● Task statement
A verbatim reproduction of the lines below, from the line containing "This screenshot has height=441, width=1568." through the line containing "Given: Click the Webhook", both ends included, is the whole required output.

──────── Data shown ────────

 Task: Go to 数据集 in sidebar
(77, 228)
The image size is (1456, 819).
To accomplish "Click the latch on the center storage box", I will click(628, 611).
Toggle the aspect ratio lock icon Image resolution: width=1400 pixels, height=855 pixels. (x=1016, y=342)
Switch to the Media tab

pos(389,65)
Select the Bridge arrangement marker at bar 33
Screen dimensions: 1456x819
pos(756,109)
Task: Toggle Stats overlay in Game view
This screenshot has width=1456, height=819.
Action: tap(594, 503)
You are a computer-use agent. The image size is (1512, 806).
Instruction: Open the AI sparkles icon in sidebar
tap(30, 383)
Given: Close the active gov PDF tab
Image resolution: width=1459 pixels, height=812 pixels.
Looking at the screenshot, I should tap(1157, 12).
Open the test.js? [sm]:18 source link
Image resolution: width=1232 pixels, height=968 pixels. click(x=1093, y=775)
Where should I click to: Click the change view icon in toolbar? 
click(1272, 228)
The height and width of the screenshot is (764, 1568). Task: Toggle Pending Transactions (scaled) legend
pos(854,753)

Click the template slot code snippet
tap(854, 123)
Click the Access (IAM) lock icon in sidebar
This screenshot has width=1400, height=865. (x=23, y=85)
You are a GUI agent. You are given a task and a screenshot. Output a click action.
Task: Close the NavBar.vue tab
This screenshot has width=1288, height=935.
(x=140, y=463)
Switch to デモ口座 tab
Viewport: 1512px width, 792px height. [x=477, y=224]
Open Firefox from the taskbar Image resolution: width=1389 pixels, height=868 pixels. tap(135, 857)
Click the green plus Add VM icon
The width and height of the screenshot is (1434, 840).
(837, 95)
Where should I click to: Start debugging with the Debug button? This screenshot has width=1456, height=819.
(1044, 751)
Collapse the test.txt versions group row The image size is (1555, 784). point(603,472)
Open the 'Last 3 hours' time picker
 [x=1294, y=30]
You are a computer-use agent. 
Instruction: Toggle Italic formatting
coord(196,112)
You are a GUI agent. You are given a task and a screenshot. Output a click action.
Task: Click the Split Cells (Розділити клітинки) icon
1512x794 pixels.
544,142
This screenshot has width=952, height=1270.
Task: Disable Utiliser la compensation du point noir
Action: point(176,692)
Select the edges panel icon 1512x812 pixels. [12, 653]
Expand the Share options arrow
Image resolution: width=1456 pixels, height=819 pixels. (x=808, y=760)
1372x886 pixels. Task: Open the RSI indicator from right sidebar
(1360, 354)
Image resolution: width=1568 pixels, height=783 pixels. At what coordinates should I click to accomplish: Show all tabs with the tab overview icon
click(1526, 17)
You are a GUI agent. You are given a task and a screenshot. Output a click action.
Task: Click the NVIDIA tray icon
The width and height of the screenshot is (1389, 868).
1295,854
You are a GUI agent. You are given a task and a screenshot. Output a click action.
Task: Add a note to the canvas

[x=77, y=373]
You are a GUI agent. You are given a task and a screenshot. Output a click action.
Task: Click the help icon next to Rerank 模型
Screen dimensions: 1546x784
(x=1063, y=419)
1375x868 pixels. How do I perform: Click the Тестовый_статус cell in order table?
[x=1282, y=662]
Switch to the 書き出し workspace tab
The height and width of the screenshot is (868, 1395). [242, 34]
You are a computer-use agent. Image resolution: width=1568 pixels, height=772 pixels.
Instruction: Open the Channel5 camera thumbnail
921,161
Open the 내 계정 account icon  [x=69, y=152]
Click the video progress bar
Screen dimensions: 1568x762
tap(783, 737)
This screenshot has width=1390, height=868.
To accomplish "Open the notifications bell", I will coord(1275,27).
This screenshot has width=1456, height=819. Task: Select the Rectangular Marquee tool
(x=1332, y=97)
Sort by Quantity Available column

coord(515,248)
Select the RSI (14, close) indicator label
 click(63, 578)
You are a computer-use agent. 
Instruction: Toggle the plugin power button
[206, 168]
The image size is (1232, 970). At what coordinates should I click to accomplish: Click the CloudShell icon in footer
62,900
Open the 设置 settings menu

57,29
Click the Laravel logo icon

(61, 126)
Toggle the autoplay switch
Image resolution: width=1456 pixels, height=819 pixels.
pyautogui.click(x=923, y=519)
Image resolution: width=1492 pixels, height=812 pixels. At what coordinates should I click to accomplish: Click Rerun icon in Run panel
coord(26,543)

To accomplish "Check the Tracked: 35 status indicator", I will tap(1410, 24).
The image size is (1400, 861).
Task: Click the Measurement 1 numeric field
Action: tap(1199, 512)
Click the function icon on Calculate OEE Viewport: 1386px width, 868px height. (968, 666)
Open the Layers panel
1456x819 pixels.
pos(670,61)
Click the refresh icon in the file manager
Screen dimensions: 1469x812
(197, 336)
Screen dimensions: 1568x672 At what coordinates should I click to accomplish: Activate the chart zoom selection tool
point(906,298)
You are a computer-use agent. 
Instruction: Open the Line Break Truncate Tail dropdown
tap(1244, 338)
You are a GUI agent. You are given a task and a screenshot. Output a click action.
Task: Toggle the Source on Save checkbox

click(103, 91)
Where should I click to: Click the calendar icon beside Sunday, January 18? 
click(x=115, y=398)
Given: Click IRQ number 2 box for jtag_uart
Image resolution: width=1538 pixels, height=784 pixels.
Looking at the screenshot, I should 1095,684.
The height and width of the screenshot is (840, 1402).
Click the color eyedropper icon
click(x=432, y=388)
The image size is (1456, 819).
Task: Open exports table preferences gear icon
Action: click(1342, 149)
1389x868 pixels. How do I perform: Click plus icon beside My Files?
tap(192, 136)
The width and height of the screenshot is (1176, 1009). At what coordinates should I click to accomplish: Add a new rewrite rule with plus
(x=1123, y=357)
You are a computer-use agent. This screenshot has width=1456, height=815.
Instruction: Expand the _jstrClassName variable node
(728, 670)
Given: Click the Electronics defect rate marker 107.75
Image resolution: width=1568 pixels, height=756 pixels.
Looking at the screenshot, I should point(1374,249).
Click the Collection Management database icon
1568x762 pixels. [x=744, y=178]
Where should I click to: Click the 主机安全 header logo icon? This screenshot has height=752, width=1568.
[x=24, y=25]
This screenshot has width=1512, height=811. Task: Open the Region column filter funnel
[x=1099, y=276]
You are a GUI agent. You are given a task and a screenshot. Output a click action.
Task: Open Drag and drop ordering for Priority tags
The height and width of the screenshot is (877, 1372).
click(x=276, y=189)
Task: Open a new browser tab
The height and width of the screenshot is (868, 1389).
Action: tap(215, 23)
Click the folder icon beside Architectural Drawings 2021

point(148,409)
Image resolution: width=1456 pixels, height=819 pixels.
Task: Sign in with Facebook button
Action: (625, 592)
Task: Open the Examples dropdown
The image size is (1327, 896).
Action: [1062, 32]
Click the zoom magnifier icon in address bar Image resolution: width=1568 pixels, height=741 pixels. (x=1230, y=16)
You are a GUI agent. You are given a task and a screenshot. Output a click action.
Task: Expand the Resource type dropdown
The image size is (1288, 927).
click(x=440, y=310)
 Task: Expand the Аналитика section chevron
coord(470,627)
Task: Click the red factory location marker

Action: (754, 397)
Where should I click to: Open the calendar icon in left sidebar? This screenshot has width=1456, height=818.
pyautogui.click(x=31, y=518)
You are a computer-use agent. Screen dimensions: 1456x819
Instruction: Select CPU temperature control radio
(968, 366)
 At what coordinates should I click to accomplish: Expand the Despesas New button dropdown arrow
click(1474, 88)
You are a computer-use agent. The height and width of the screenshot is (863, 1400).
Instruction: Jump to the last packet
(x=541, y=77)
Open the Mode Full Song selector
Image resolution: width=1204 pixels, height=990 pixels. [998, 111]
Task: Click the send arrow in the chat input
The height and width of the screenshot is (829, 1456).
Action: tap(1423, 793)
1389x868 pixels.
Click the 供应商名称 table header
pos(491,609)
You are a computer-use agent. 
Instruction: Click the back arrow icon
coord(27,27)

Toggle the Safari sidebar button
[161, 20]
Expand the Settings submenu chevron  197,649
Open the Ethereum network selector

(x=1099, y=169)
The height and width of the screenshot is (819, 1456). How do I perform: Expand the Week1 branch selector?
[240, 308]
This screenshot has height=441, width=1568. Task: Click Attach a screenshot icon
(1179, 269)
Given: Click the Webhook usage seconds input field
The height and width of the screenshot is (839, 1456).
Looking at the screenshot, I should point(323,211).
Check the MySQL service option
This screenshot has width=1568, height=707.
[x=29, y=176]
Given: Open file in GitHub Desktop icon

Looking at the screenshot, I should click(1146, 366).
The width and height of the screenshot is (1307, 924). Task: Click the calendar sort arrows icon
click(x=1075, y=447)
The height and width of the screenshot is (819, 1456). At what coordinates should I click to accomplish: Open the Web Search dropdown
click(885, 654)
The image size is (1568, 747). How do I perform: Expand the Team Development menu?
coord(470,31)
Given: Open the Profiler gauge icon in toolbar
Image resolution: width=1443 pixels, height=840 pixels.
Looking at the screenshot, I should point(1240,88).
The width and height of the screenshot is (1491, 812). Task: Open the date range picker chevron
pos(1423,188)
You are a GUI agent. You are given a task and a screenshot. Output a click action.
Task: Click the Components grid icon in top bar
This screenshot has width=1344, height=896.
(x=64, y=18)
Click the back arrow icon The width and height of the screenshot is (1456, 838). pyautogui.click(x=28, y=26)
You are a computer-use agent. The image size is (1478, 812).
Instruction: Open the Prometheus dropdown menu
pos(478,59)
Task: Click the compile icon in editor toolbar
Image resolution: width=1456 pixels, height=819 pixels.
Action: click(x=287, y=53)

────────

● Result of the exercise
This screenshot has height=441, width=1568. Task: Click Attach a screenshot icon
(1179, 269)
Given: Click the Webhook usage seconds input field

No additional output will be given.